Discurso durante a 147ª Sessão Deliberativa Ordinária, no Senado Federal

POSICIONAMENTO CONTRARIO A PROPOSTA DE EMENDA A CONSTITUIÇÃO 50, DE 1999.

Autor
Marluce Pinto (PMDB - Movimento Democrático Brasileiro/RR)
Nome completo: Maria Marluce Moreira Pinto
Casa
Senado Federal
Tipo
Discurso
Resumo por assunto
LEGISLATIVO. DESENVOLVIMENTO REGIONAL.:
  • POSICIONAMENTO CONTRARIO A PROPOSTA DE EMENDA A CONSTITUIÇÃO 50, DE 1999.
Publicação
Publicação no DSF de 02/11/2001 - Página 27444
Assunto
Outros > LEGISLATIVO. DESENVOLVIMENTO REGIONAL.
Indexação
  • OPOSIÇÃO, PROPOSTA, EMENDA CONSTITUCIONAL, AUTORIA, ALVARO DIAS, SENADOR, REDUÇÃO, BANCADA, CAMARA DOS DEPUTADOS, PREJUIZO, ESTADOS, INFERIORIDADE, POPULAÇÃO, AUMENTO, DESIGUALDADE REGIONAL.
  • SOLICITAÇÃO, APOIO, SENADOR, PROTEÇÃO, CONTINUAÇÃO, REPRESENTAÇÃO, REGIÃO NORTE, REGIÃO NORDESTE, REGIÃO CENTRO OESTE.
  • COMENTARIO, ARTIGO DE IMPRENSA, PERIODICO, EPOCA, ESTADO DO RIO DE JANEIRO (RJ), SITUAÇÃO, ESTADO DE RORAIMA (RR), NECESSIDADE, PROTEÇÃO, FRONTEIRA, SOBERANIA NACIONAL, DENUNCIA, ABANDONO, GOVERNO FEDERAL.

  SENADO FEDERAL SF -

SECRETARIA-GERAL DA MESA

SUBSECRETARIA DE TAQUIGRAFIA 


            A SRª MARLUCE PINTO (PMDB - RR. Pronuncia o seguinte discurso. Sem revisão da oradora.) - Sr. Presidente, Srªs e Srs. Senadores, o tema do meu discurso desta manhã é igual ao abordado no pronunciamento do nobre Senador Nabor Júnior, razão por que deixei até de aparteá-lo. Mas, mesmo assim, não vou desistir de fazer o meu pronunciamento, pois sei que essa é uma preocupação constante, principalmente dos representantes dos Estados menores.

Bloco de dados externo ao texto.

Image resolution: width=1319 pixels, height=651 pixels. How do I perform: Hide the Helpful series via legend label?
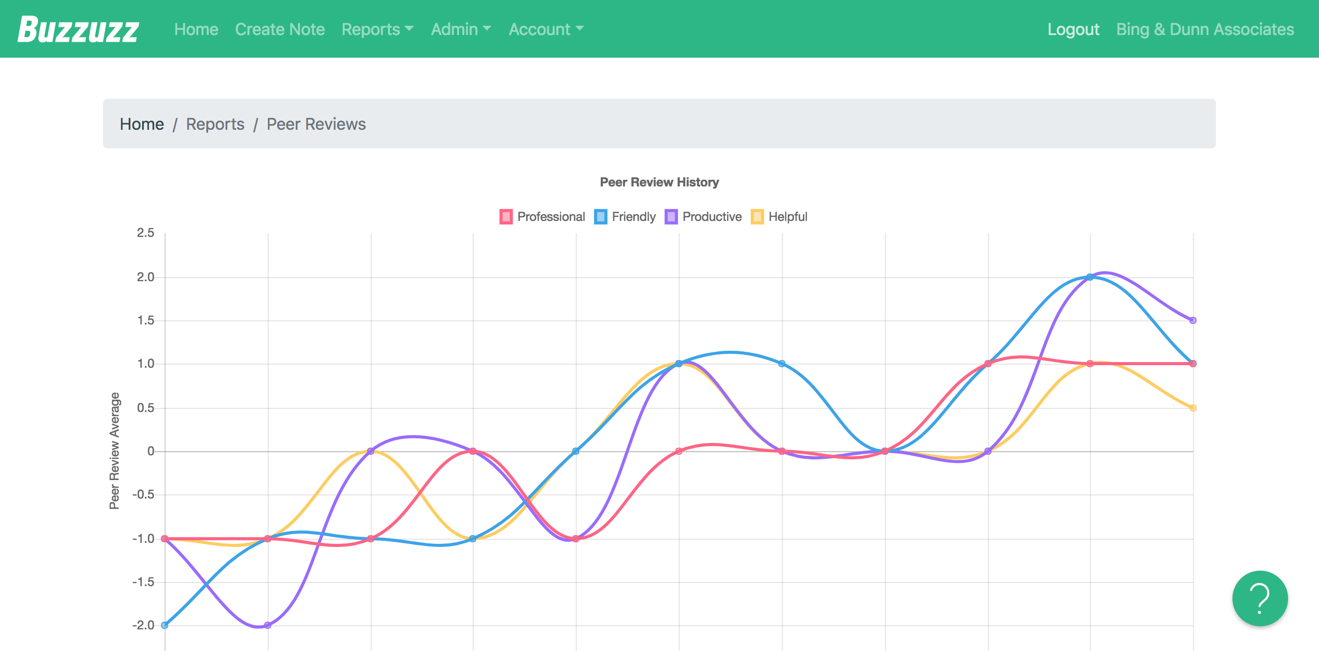(x=788, y=217)
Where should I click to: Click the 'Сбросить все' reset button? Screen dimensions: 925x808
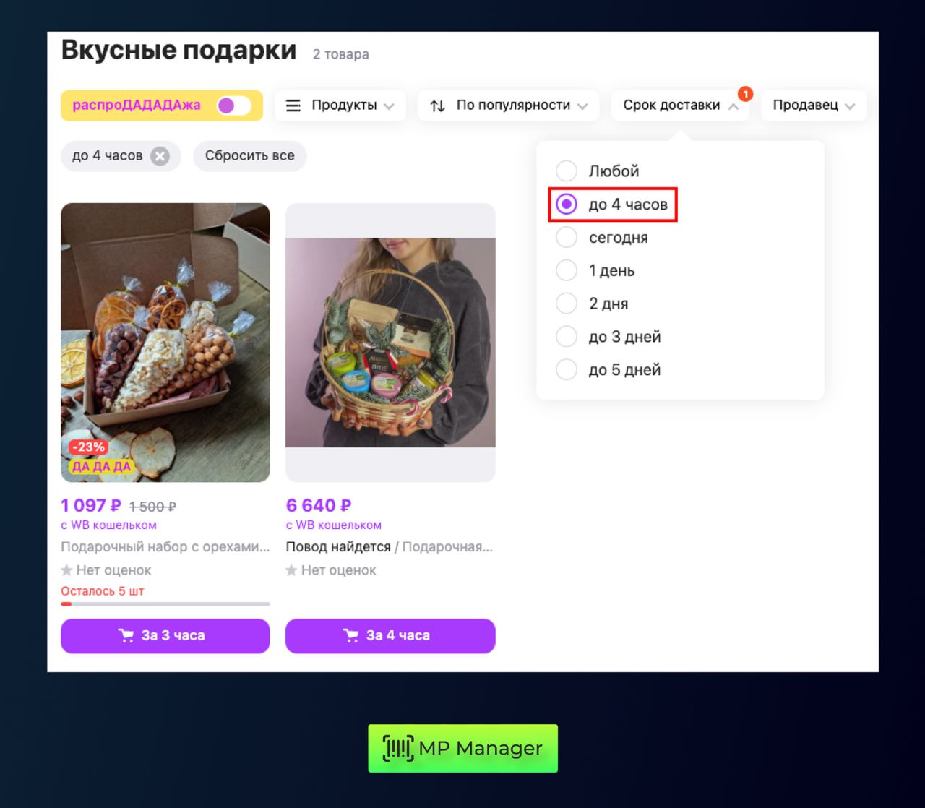(x=249, y=156)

            De tudo que já ouvi nesta Casa com referência a esse tema, posso dizer que sempre há discordância. Alguns apresentam os seus argumentos pensando que não prejudicam especificamente os Estados pequenos e, sim, todos os Estados da Federação na medida em que provocam uma certa redução. Mas o que é certo, Sr. Presidente, é que já temos o mínimo, oito representantes, como já se disse aqui, para enfrentar outros Estados que chegam a ter setenta representantes.

            Lembro-me bem de que, na época dos trabalhos da Constituinte, os Parlamentares do Norte, Nordeste e Centro-Oeste encontravam muita dificuldade em aprovar suas emendas. Foi preciso que se formasse um grupo dos representantes dessas Regiões, que, somados, atingiram 281 Parlamentares, tornando possível que as Bancadas das três Regiões conseguissem aprovar as suas emendas.

            Com a modificação que desejam agora não será diferente.

            Lamento que o Senador Bernardo Cabral não esteja presente, porque, todas as vezes em que as Bancadas mais fortes se somaram e levaram a sua voz à tribuna das duas Casas para retirar os incentivos da Zona Franca, sempre foram as Bancadas das Regiões Norte e Nordeste que deram cobertura para que a Zona Franca continuasse.

            Fiz esse intróito, antes de iniciar o meu discurso, porque é até difícil falar logo após um Senador que abordou o mesmo tema. Mas não posso perder esta oportunidade, porque tenho certeza de que, se agora já enfrentamos tantas dificuldades porque temos uma Bancada pequena, ficará muito pior se essa Bancada for reduzida.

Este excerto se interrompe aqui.